Carry the text on nasal turbinates forward from the point where it ends.
** Document text follows **
The turbinates (sometimes referred to as “skin folds”) are normal outgrowths from either side of the nasal cavity that humidify, warm, and regulate the flow of inspired air. The turbinates are made up of an outer mucosal lining that covers a thin bone that attaches to the outer nasal cavity wall. The superior (highest) turbinate has smell fibers on its surface. The middle turbinate acts a gatekeeper for the drainage pathways of the frontal, maxillary, and ethmoid sinuses.
The inferior turbinate is the largest and most influential on nasal congestion. Underneath its lining are multiple blood filled spaces that can engorge when inflamed, infected, or exposed to environmental irritants. When frequently inflamed over time, the underlying bone can change from thin bone to a much thicker obstructive bone. This condition is called inferior turbinate hypertrophy.
The diagnosis of inferior turbinate hypertrophy is based upon a thorough history and physical examination, which often includes a diagnostic nasal endoscopy. Symptoms include nasal blockage that can be on both sides of the nose and sometimes alternating. Post nasal drip, runny nose, and decreased sense of smell can also be caused by inferior turbinate hypertrophy.
** End of Document text **
** Extracted information follows **
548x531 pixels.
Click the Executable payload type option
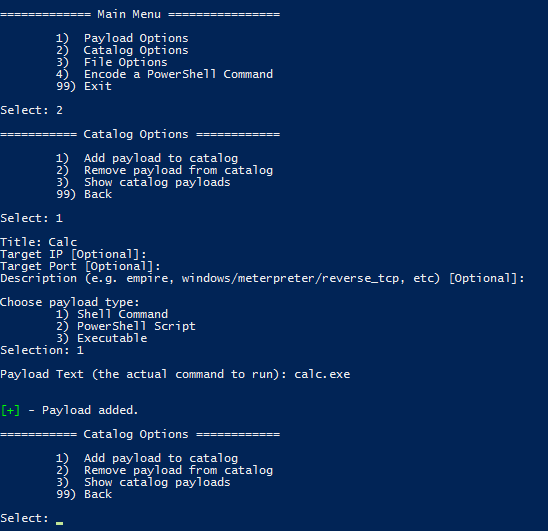[101, 338]
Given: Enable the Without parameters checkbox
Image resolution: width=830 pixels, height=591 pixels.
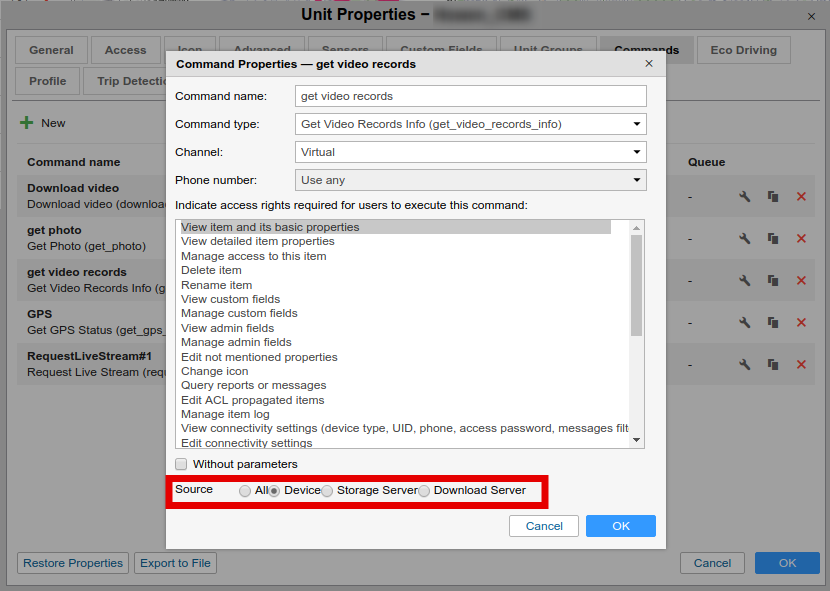Looking at the screenshot, I should [181, 464].
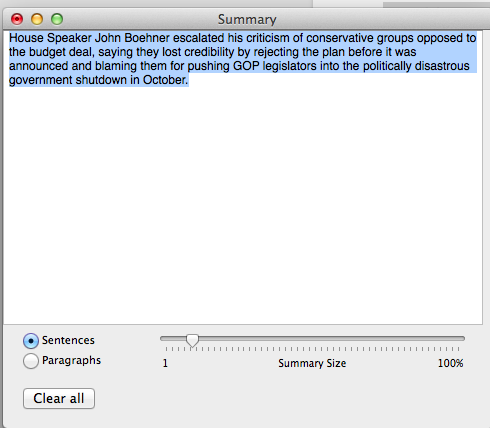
** End of Extracted information **
• Reply:
Symptoms of inferior turbinate hypertrophy may be treated with topical nasal sprays including nasal steroid sprays to decrease the size of the surrounding tissue and make more space to accommodate airflow. In combination with topical antihistamine sprays, these methods can be very effective in decreasing the response of the turbinates to environmental allergens. However, if this is not effective, your physician may recommend a surgical procedure to decrease the size of the inferior turbinates called submucous resection of the inferior turbinates.